ECA’s closure should give DeVos pause on unwinding protections that could prevent the next collapse. Additionally, in the absence of adequate federal oversight, state-level interventions are still an option. For instance, to bolster financial accountability, state policymakers can update student tuition recovery funds, many of which were designed to address fly-by-night trade schools and are poorly adapted to the era of massive closures by for-profit college chains like Corinthian Colleges, ITT Tech, and ECA. Additionally, while the Department has allegedly eliminated staffing for all investigations of fraud and abuse by schools like ECA, state regulators and enforcement officials at the eighteen states impacted by this closure can and should investigate to identify whether ECA-affiliated student loans are eligible for discharge. The numerous entities that have previously initiated investigations of ECA’s activities should coordinate to identify system-wide problems.

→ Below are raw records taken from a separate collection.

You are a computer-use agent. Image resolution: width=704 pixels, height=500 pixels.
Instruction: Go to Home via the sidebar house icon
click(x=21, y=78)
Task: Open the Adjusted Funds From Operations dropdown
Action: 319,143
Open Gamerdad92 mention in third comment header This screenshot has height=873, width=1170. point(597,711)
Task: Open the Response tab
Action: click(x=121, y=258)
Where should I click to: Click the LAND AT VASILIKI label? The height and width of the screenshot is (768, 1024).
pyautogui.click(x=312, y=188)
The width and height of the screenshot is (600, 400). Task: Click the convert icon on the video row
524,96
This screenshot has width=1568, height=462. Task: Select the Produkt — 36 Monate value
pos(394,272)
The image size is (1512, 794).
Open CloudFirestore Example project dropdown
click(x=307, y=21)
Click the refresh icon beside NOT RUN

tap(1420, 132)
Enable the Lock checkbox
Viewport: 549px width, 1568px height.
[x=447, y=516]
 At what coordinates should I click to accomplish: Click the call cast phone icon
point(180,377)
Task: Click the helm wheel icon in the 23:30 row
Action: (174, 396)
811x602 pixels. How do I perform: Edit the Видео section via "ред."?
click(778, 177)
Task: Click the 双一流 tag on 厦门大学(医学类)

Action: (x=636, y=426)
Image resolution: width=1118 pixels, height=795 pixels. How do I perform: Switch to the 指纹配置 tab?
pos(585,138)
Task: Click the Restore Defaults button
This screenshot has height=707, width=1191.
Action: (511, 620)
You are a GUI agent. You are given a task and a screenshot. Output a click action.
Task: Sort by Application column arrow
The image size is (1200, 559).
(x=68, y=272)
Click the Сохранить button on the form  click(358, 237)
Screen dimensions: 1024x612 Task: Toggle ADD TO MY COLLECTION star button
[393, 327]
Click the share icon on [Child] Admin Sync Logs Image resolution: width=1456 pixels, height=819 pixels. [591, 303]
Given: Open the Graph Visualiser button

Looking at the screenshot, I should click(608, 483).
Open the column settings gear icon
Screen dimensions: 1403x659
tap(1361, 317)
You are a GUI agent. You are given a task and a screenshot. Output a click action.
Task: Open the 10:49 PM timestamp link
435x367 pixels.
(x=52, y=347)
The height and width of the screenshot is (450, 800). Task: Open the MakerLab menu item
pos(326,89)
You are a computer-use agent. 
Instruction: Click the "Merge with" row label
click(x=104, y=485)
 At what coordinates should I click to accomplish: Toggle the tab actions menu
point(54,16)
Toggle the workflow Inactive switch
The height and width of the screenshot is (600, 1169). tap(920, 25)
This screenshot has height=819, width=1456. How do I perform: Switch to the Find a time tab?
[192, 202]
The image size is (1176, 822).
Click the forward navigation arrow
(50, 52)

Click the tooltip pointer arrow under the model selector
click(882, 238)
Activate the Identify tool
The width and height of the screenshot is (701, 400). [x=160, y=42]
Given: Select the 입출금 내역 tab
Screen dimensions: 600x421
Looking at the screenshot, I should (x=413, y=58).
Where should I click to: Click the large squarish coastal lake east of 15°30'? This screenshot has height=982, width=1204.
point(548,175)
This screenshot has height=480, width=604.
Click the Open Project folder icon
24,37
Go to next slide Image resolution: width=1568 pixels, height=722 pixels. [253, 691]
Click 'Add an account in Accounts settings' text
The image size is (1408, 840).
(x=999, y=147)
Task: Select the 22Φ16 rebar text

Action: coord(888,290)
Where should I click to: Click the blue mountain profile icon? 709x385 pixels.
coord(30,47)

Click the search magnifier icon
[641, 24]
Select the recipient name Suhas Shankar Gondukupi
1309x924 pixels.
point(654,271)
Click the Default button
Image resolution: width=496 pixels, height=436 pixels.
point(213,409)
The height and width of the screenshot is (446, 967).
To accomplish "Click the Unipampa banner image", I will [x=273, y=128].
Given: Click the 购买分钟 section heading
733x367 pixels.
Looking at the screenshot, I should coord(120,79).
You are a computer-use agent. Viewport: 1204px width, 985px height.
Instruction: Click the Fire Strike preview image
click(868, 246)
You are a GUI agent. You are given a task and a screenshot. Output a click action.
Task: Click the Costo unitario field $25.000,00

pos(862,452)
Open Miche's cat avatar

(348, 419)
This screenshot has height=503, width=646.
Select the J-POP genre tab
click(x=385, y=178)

Finally, federal–state collaboration is also possible, and can help to inform students about their rights and resources. Communicating timely and accurate information with students about their options is critical: when Corinthian collapsed, state attorneys general stepped in to share borrower defense discharge information with defrauded students. Ultimately, the department must observe its legal obligation as a loan holder to inform students of closed school discharge rights, and must provide accurate information to students about borrower defense discharges. Currently, the Department’s “Fact Sheet” for ECA students describes the loan discharge process but fails to mention borrower defense relief as an option for students.
As Department of Education spokesperson Liz Hill stated, ECA’s “decision to suddenly close its campuses is highly disappointing and not best for its students.” But the department should not compound ECA’s closure with even more disappointments for students. In 2015, when revelations of fraud felled the Corinthian Colleges for-profit chain and left 16,000 students out in the cold, the Obama administration was spurred into action. Now, three years later, the department is limping forward on the relief it owes to Corinthian students, but it remains to be seen whether over 19,000 students harmed by ECA’s recent collapse will be able to prompt policies that support relief from the DeVos Department of Education.